If I want to do something and/or go somewhere and partake in something that is permissible, but I just don't want anyone to hassle me about being Jewish, am I allowed to wear a baseball cap or some other nondescript head wear, instead of a kipah?
It seems to be that the answer depends on the effect that a baseball-cap covering your head has on you. From what I understand, the reason why we cover our heads all day is because of the gemara in Shabbat (156b) which says:
כסי רישיך כי היכי דתיהוי עלך אימתא דשמיא
(My) translation: "Cover your head so that there will be on you fear of heavens"
which is quoted in the Shulchan Aruch as Halacha (O"C 2:6). If a baseball cap indeed imbues you with a sense of "fear of heavens," then it should be enough to fulfill the words of the gemara. (On the other hand, if your standard kippa does not fulfill this gemara, perhaps you should move on to a more extreme option.)
The cultural aspect of a kippa, from what I understand, (of course I may be completely wrong,) is outside the boundaries of Halacha, which makes it difficult to address definitively. Nowadays, when a kippa has become the symbol of an Orthodox Jew, I could see how some may compare hiding it to מושך עורלתו- someone who covers up his Berit Mila because he is ashamed to be in a covenant with God, which is a very serious offense (Rambam Teshuva 3:6), but I don't think that Halachically it can be classified as such, considering that Halachically it doesn't represent a Jew, the way a Berit Mila does.
(I think that it goes without saying, though, that CYLOR is pretty applicable here.)

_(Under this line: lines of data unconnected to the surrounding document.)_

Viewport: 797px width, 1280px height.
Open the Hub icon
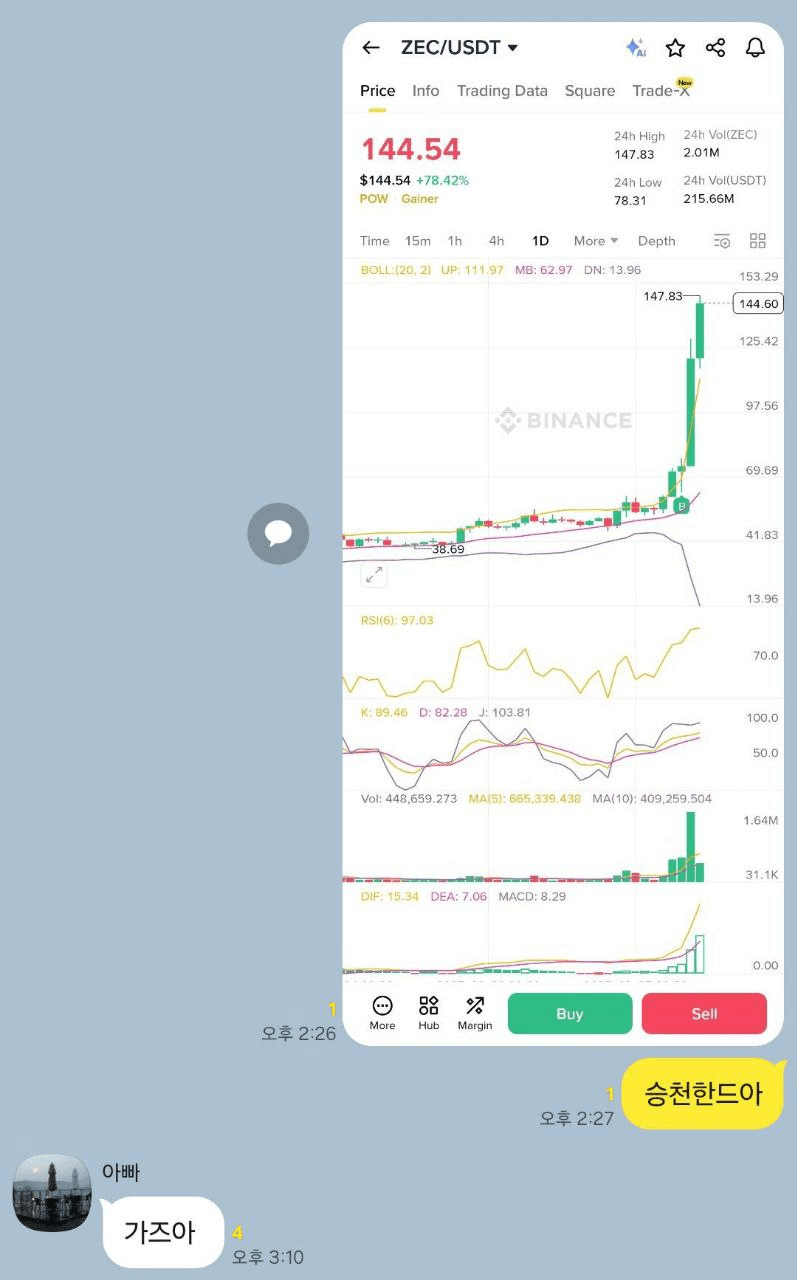click(428, 1012)
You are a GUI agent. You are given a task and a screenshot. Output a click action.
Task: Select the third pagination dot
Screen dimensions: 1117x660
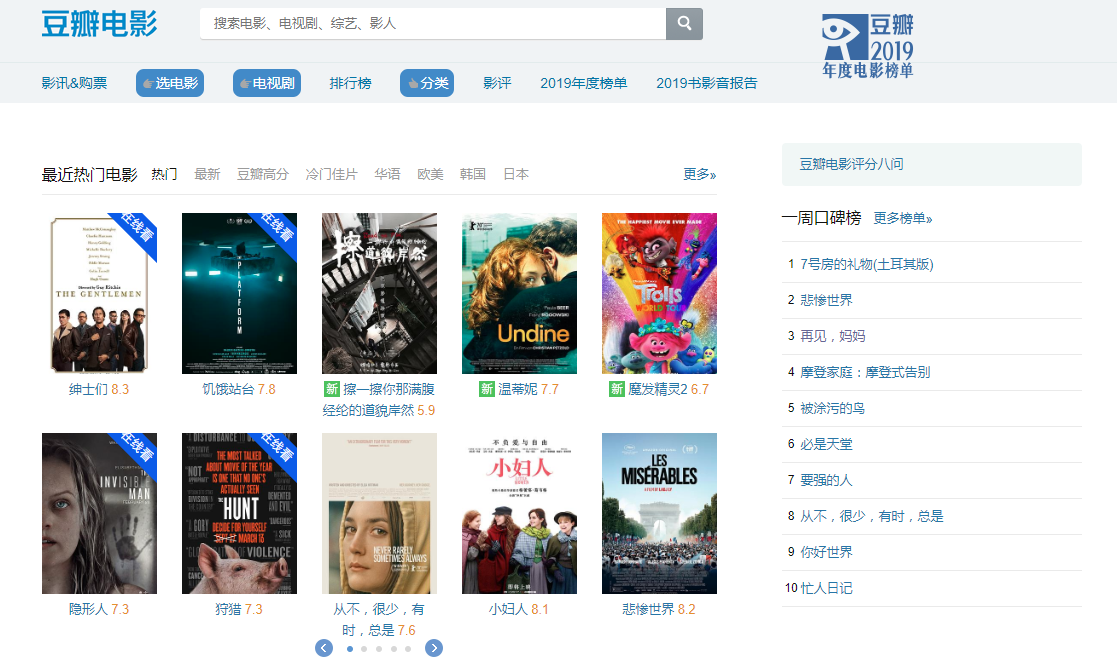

I have been told that the head should be covered at all times. This being said I don't always wear a Kippah as a hat seems to work just fine and protects my face from the sun's rays. If you wear the head covering as a fulfillment of the requirement, and not to blend-in with the crowds then the answer is yes, wear your cap, hat or whatever. If you are afraid of looking like a Jew by wearing a Kippah and wish to trade it for a hat in public then I would advise against the hat and go talk with your Rabbi. Some places of work will not allow Kippah (Mining, construction, etc...) If would then be assumed that any head covering allowed by the place of work should be used. Some of us also wear both, the Kippah underneath the hat to gain the benefits of both.